The US government has experience overseeing NIPT that may be helpful: i) Strict registration is needed to ensure the quality of NIPT. In the US, a developer/manufacturer of an NIPT test must first obtain a 510(k) premarket notification (510k) from the US Food and Drug Administration (FDA) (25). The 510k requires an in vitro diagnostic test yield a certain number of positive results from among tested samples. Using Trisomy 21 as an example, Trisomy 21 has an incidence of 1/1000. Given a target of 100 positive results, at least 100,000 samples would have to be tested to meet the requirements of a 510k. This requirement ensures the quality of any NIPT test approved for a 510k. ii) Additional certification can help a test developer/manufacturer to compile clinical data and to improve innovation. Since obtaining the number of positive results required by a 510k is difficult, only one NIPT device has been approved by the FDA. Applying for Laboratory Developed Tests (LDTs) certification and Clinical Laboratory Improvement Amendments (CLIA) certification from the Centers for Medicare & Medicaid Services (CMS) (26) provide another way for a developer/manufacturer to certify an NIPT test without clinical data. LDTs and CLIA certification are focused more on the developer/manufacturer's knowledge, training and experience, reagents and materials preparation, characteristics of operational steps, calibration, quality control, and proficiency testing materials, test system troubleshooting and equipment maintenance, and interpretation and judgment (26). This certification can help a developer/manufacturer that does not have enough tested samples to market a NIPT test, and most manufacturers of NIPT tests in the US currently have their NIPT products certified based on LDTs and CLIA. After the developer/manufacturer obtains CLIA certification, the Centers for Medicare & Medicaid Services (CMS) will conduct subsequent inspections on a biennial basis or with such frequency as necessary to ensure compliance, thus requiring the developer/manufacturer to maintain the quality of its test (27). And study has also indicated that LDTs and CLIA certification can improve innovation (28).

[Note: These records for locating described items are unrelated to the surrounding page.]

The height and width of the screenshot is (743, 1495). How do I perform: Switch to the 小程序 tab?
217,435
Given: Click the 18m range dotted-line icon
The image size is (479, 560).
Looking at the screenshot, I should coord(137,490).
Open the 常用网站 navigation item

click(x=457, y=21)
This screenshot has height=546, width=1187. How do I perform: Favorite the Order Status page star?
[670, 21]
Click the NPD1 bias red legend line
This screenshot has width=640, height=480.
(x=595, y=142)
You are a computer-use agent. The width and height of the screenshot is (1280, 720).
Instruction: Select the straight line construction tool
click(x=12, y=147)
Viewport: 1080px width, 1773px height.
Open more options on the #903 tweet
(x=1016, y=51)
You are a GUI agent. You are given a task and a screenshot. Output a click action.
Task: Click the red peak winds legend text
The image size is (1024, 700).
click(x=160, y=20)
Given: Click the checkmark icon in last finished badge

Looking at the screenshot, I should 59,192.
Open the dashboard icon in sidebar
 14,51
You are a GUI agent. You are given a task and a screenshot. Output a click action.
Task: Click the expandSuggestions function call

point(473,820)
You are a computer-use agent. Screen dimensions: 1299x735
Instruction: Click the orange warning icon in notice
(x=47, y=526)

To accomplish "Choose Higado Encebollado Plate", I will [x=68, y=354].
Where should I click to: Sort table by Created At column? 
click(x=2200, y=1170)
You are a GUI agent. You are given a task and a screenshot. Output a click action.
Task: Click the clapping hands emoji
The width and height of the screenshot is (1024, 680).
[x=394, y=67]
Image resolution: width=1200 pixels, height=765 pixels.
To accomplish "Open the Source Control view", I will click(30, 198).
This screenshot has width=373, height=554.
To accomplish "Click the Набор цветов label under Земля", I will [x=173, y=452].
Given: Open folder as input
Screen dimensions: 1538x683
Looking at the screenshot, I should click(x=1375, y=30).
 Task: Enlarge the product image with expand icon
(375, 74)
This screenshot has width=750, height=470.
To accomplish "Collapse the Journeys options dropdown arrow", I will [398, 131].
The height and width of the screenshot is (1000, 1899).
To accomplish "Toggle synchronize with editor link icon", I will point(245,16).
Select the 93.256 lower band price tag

Research into NIPT in China is still lacking. With a new technology like NIPT, recommendations or official opinions should be provided by academic societies to give guidance on how NIPT should be used and where the cutting edge of research lies. As of this writing, however, there are no such recommendations or opinions in China been reviewed. Several opinions on NIPT have been issued by academic committees in places like the U.S., Europe, Canada, and Japan from December 2012 to May 2013 (29,30). These opinions include statements on the clinical use of NIPT, the limitations of current NIPT, who is eligible to undergo NIPT, and guidelines for medical staff. In order to enhance research into NIPT in China, academic societies of geneticists, obstetricians, gynecologists and specialists in maternal-fetal medicine should provide committee opinions that are suited to the current situation in China.
NIPT has potential in terms of detecting rare genetic diseases and it has been used in many countries and regions. China is a country with the world's largest population of patients with rare diseases patients, and China has implemented NIPT since 2010. However, NIPT oversight and research in China are still lacking. With the improvement of these aspects, NIPT may offer promise in terms of the early detection of rare diseases.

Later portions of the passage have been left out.